■ Work item:
Output only the lines below from the one containing "Work With Us (347, 2507)" to the one containing "Betano (46, 2462)", exactly as written, both ends kept.

◇ ◇ ◇ ◇ ◇ ◇ ◇

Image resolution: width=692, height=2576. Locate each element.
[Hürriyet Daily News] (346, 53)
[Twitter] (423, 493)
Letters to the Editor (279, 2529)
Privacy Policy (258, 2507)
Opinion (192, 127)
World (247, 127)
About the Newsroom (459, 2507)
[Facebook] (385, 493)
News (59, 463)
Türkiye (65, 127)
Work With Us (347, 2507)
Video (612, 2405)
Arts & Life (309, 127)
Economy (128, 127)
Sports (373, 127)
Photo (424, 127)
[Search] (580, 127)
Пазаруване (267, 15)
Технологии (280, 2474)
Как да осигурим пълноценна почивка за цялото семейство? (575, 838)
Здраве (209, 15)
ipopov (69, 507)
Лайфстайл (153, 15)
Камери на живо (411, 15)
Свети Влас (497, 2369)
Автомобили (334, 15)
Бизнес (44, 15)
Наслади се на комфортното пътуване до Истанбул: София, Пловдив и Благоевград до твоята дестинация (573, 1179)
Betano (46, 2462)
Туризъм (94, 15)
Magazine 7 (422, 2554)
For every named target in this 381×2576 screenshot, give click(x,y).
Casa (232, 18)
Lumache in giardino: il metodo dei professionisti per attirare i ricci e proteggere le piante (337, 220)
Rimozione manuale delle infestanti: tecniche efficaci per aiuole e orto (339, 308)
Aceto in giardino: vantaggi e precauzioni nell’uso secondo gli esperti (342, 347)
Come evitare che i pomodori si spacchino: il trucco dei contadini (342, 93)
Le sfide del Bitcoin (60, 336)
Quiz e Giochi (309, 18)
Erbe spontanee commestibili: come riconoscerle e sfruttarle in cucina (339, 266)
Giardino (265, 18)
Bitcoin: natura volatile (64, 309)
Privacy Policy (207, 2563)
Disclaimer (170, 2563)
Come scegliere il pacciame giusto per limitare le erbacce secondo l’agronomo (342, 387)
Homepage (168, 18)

◇ ◇ ◇ ◇ ◇ ◇ ◇

■ Result of this task:
Work With Us (347, 2507)
Video (612, 2405)
Arts & Life (309, 127)
Economy (128, 127)
Sports (373, 127)
Photo (424, 127)
[Search] (580, 127)
Пазаруване (267, 15)
Технологии (280, 2474)
Как да осигурим пълноценна почивка за цялото семейство? (575, 838)
Здраве (209, 15)
ipopov (69, 507)
Лайфстайл (153, 15)
Камери на живо (411, 15)
Свети Влас (497, 2369)
Автомобили (334, 15)
Бизнес (44, 15)
Наслади се на комфортното пътуване до Истанбул: София, Пловдив и Благоевград до твоята дестинация (573, 1179)
Betano (46, 2462)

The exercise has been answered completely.